[PATCHv4 06/51] snapshot: improve reverting to qemu paused snapshots

[Date Prev][Date Next][Thread Prev][Thread Next][Date Index][Thread Index]

 



If you take a checkpoint snapshot of a running domain, then pause
qemu, then restore the snapshot, the result should be a running
domain, but the code was leaving things paused.  Furthermore, if
you take a checkpoint of a paused domain, then run, then restore,
there was a brief but non-deterministic window of time where the
domain was running rather than paused.  Fix both of these
discrepancies by always pausing before restoring.

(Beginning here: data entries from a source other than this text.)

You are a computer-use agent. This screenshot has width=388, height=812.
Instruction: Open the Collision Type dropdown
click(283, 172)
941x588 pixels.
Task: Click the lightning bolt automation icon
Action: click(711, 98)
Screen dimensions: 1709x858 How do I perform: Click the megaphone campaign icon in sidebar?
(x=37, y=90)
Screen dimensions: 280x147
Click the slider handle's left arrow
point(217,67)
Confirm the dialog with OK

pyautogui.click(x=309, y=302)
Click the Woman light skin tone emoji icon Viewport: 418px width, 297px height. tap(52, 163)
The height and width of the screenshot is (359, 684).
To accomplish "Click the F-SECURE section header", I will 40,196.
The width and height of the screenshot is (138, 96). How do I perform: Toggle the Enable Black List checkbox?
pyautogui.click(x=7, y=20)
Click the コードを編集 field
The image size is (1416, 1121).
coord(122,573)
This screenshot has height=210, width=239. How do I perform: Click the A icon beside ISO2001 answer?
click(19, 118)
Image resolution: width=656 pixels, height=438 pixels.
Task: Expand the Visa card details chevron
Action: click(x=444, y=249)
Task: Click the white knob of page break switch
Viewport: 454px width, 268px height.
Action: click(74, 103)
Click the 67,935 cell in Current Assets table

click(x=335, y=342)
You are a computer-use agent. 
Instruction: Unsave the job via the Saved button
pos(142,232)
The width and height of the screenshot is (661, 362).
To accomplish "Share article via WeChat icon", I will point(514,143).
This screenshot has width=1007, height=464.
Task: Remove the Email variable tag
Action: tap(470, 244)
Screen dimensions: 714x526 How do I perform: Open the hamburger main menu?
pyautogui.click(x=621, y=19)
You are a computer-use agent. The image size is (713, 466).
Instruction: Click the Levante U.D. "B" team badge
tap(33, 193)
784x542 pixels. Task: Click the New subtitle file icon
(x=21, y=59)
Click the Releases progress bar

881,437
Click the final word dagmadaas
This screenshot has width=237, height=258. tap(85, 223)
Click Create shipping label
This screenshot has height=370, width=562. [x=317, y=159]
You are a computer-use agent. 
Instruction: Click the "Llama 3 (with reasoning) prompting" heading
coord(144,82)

Also, check that the VM is active every time lock is dropped
between two monitor calls.

Finally, straighten out the events that get emitted on each
transition.

* src/qemu/qemu_driver.c (qemuDomainRevertToSnapshot): Always
pause before reversion, and improve events.
---
 src/qemu/qemu_driver.c |  114 +++++++++++++++++++++++++++++++++++++++--------
 1 files changed, 94 insertions(+), 20 deletions(-)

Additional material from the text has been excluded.